Reply with every entry, repeated exactly as given.

Data records
*** Begin section ***
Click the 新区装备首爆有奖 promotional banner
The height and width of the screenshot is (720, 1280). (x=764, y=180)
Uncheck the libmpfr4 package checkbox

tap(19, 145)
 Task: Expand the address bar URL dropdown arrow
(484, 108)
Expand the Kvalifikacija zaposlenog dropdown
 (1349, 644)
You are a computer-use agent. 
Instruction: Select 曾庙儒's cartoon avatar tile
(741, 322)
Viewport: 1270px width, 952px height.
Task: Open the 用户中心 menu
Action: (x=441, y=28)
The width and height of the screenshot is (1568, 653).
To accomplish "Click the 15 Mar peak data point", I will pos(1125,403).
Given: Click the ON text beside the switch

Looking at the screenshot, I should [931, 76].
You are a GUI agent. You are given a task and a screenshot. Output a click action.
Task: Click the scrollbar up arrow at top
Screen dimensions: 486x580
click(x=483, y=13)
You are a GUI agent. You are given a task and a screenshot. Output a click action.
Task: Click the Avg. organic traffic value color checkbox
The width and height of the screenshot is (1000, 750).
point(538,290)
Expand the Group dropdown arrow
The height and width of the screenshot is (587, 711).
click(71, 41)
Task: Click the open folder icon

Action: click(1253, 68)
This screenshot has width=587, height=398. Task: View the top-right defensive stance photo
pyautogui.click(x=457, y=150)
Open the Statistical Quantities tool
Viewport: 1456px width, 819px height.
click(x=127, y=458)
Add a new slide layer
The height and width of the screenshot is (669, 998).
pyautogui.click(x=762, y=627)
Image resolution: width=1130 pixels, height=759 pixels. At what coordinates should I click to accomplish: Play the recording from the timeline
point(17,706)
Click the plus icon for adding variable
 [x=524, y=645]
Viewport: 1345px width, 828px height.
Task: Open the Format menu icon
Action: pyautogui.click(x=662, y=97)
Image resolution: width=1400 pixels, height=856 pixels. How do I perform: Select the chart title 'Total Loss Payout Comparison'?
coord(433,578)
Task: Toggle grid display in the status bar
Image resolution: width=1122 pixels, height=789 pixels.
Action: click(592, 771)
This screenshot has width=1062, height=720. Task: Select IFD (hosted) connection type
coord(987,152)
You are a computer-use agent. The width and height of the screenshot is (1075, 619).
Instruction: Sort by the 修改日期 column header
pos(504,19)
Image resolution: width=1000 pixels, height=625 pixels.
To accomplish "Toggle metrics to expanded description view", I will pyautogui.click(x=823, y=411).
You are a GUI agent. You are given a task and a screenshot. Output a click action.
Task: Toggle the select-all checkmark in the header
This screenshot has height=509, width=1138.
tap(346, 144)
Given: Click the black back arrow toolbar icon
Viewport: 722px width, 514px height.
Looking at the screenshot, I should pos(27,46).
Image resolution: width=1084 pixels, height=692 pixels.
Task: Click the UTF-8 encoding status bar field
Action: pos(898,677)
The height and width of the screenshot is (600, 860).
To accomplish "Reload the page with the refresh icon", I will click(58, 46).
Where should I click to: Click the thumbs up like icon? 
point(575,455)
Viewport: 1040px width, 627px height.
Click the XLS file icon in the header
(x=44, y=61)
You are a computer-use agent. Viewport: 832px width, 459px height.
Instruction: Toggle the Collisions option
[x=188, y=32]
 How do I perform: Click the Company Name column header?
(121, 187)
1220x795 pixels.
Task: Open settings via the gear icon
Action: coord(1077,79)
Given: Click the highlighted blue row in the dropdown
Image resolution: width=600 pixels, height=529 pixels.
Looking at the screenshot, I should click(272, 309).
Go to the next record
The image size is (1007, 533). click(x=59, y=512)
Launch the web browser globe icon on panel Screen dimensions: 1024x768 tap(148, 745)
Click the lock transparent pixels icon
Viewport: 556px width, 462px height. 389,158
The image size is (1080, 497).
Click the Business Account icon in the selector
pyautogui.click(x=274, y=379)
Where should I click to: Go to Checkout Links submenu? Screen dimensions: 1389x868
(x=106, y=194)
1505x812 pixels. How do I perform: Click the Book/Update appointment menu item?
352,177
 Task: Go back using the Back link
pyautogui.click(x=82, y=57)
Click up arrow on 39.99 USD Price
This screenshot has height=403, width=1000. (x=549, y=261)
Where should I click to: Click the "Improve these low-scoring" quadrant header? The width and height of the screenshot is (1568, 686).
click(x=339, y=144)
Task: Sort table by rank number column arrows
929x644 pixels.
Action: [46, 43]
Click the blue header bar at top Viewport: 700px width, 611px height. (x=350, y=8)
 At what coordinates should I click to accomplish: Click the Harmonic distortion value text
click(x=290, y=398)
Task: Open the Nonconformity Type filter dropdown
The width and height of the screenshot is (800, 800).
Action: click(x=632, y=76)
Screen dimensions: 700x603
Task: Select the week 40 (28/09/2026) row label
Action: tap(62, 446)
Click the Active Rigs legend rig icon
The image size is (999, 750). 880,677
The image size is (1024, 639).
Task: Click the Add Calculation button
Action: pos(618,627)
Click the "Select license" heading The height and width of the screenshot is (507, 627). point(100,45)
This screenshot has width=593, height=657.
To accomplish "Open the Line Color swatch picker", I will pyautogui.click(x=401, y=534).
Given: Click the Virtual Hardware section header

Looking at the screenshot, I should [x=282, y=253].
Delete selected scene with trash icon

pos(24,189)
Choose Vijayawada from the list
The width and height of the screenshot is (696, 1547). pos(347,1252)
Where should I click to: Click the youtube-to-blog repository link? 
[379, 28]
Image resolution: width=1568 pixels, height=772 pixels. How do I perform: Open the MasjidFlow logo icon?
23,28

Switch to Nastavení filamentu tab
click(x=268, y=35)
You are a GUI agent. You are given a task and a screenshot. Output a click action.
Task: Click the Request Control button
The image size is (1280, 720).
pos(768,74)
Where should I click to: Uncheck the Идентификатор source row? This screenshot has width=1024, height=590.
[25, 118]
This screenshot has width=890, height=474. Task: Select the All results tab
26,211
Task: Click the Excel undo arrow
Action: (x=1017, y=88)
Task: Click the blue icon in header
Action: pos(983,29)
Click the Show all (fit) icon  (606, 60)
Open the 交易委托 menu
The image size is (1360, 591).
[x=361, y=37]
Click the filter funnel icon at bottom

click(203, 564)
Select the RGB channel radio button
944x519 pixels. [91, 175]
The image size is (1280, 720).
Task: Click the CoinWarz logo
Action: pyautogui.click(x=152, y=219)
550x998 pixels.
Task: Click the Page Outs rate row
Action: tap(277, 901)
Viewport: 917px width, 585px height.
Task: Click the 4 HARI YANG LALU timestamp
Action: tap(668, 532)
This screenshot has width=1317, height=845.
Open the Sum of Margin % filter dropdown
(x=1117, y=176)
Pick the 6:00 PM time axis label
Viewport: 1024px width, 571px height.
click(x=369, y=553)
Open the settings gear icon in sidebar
*** End section ***
■ REPLY:
Click the 新区装备首爆有奖 promotional banner
The height and width of the screenshot is (720, 1280). (x=764, y=180)
Uncheck the libmpfr4 package checkbox

tap(19, 145)
 Task: Expand the address bar URL dropdown arrow
(484, 108)
Expand the Kvalifikacija zaposlenog dropdown
 (1349, 644)
You are a computer-use agent. 
Instruction: Select 曾庙儒's cartoon avatar tile
(741, 322)
Viewport: 1270px width, 952px height.
Task: Open the 用户中心 menu
Action: (x=441, y=28)
The width and height of the screenshot is (1568, 653).
To accomplish "Click the 15 Mar peak data point", I will pos(1125,403).
Given: Click the ON text beside the switch

Looking at the screenshot, I should [931, 76].
You are a GUI agent. You are given a task and a screenshot. Output a click action.
Task: Click the scrollbar up arrow at top
Screen dimensions: 486x580
click(x=483, y=13)
You are a GUI agent. You are given a task and a screenshot. Output a click action.
Task: Click the Avg. organic traffic value color checkbox
The width and height of the screenshot is (1000, 750).
point(538,290)
Expand the Group dropdown arrow
The height and width of the screenshot is (587, 711).
click(71, 41)
Task: Click the open folder icon

Action: click(1253, 68)
This screenshot has width=587, height=398. Task: View the top-right defensive stance photo
pyautogui.click(x=457, y=150)
Open the Statistical Quantities tool
Viewport: 1456px width, 819px height.
click(x=127, y=458)
Add a new slide layer
The height and width of the screenshot is (669, 998).
pyautogui.click(x=762, y=627)
Image resolution: width=1130 pixels, height=759 pixels. At what coordinates should I click to accomplish: Play the recording from the timeline
point(17,706)
Click the plus icon for adding variable
 [x=524, y=645]
Viewport: 1345px width, 828px height.
Task: Open the Format menu icon
Action: pyautogui.click(x=662, y=97)
Image resolution: width=1400 pixels, height=856 pixels. How do I perform: Select the chart title 'Total Loss Payout Comparison'?
coord(433,578)
Task: Toggle grid display in the status bar
Image resolution: width=1122 pixels, height=789 pixels.
Action: click(592, 771)
This screenshot has width=1062, height=720. Task: Select IFD (hosted) connection type
coord(987,152)
You are a computer-use agent. The width and height of the screenshot is (1075, 619).
Instruction: Sort by the 修改日期 column header
pos(504,19)
Image resolution: width=1000 pixels, height=625 pixels.
To accomplish "Toggle metrics to expanded description view", I will pyautogui.click(x=823, y=411).
You are a GUI agent. You are given a task and a screenshot. Output a click action.
Task: Toggle the select-all checkmark in the header
This screenshot has height=509, width=1138.
tap(346, 144)
Given: Click the black back arrow toolbar icon
Viewport: 722px width, 514px height.
Looking at the screenshot, I should pos(27,46).
Image resolution: width=1084 pixels, height=692 pixels.
Task: Click the UTF-8 encoding status bar field
Action: pos(898,677)
The height and width of the screenshot is (600, 860).
To accomplish "Reload the page with the refresh icon", I will click(58, 46).
Where should I click to: Click the thumbs up like icon? 
point(575,455)
Viewport: 1040px width, 627px height.
Click the XLS file icon in the header
(x=44, y=61)
You are a computer-use agent. Viewport: 832px width, 459px height.
Instruction: Toggle the Collisions option
[x=188, y=32]
 How do I perform: Click the Company Name column header?
(121, 187)
1220x795 pixels.
Task: Open settings via the gear icon
Action: coord(1077,79)
Given: Click the highlighted blue row in the dropdown
Image resolution: width=600 pixels, height=529 pixels.
Looking at the screenshot, I should click(272, 309).
Go to the next record
The image size is (1007, 533). click(x=59, y=512)
Launch the web browser globe icon on panel Screen dimensions: 1024x768 tap(148, 745)
Click the lock transparent pixels icon
Viewport: 556px width, 462px height. 389,158
The image size is (1080, 497).
Click the Business Account icon in the selector
pyautogui.click(x=274, y=379)
Where should I click to: Go to Checkout Links submenu? Screen dimensions: 1389x868
(x=106, y=194)
1505x812 pixels. How do I perform: Click the Book/Update appointment menu item?
352,177
 Task: Go back using the Back link
pyautogui.click(x=82, y=57)
Click up arrow on 39.99 USD Price
This screenshot has height=403, width=1000. (x=549, y=261)
Where should I click to: Click the "Improve these low-scoring" quadrant header? The width and height of the screenshot is (1568, 686).
click(x=339, y=144)
Task: Sort table by rank number column arrows
929x644 pixels.
Action: [46, 43]
Click the blue header bar at top Viewport: 700px width, 611px height. (x=350, y=8)
 At what coordinates should I click to accomplish: Click the Harmonic distortion value text
click(x=290, y=398)
Task: Open the Nonconformity Type filter dropdown
The width and height of the screenshot is (800, 800).
Action: click(x=632, y=76)
Screen dimensions: 700x603
Task: Select the week 40 (28/09/2026) row label
Action: tap(62, 446)
Click the Active Rigs legend rig icon
The image size is (999, 750). 880,677
The image size is (1024, 639).
Task: Click the Add Calculation button
Action: pos(618,627)
Click the "Select license" heading The height and width of the screenshot is (507, 627). point(100,45)
This screenshot has width=593, height=657.
To accomplish "Open the Line Color swatch picker", I will pyautogui.click(x=401, y=534).
Given: Click the Virtual Hardware section header

Looking at the screenshot, I should [x=282, y=253].
Delete selected scene with trash icon

pos(24,189)
Choose Vijayawada from the list
The width and height of the screenshot is (696, 1547). pos(347,1252)
Where should I click to: Click the youtube-to-blog repository link? 
[379, 28]
Image resolution: width=1568 pixels, height=772 pixels. How do I perform: Open the MasjidFlow logo icon?
23,28

Switch to Nastavení filamentu tab
click(x=268, y=35)
You are a GUI agent. You are given a task and a screenshot. Output a click action.
Task: Click the Request Control button
The image size is (1280, 720).
pos(768,74)
Where should I click to: Uncheck the Идентификатор source row? This screenshot has width=1024, height=590.
[25, 118]
This screenshot has width=890, height=474. Task: Select the All results tab
26,211
Task: Click the Excel undo arrow
Action: (x=1017, y=88)
Task: Click the blue icon in header
Action: pos(983,29)
Click the Show all (fit) icon  (606, 60)
Open the 交易委托 menu
The image size is (1360, 591).
[x=361, y=37]
Click the filter funnel icon at bottom

click(203, 564)
Select the RGB channel radio button
944x519 pixels. [91, 175]
The image size is (1280, 720).
Task: Click the CoinWarz logo
Action: pyautogui.click(x=152, y=219)
550x998 pixels.
Task: Click the Page Outs rate row
Action: tap(277, 901)
Viewport: 917px width, 585px height.
Task: Click the 4 HARI YANG LALU timestamp
Action: tap(668, 532)
This screenshot has width=1317, height=845.
Open the Sum of Margin % filter dropdown
(x=1117, y=176)
Pick the 6:00 PM time axis label
Viewport: 1024px width, 571px height.
click(x=369, y=553)
Open the settings gear icon in sidebar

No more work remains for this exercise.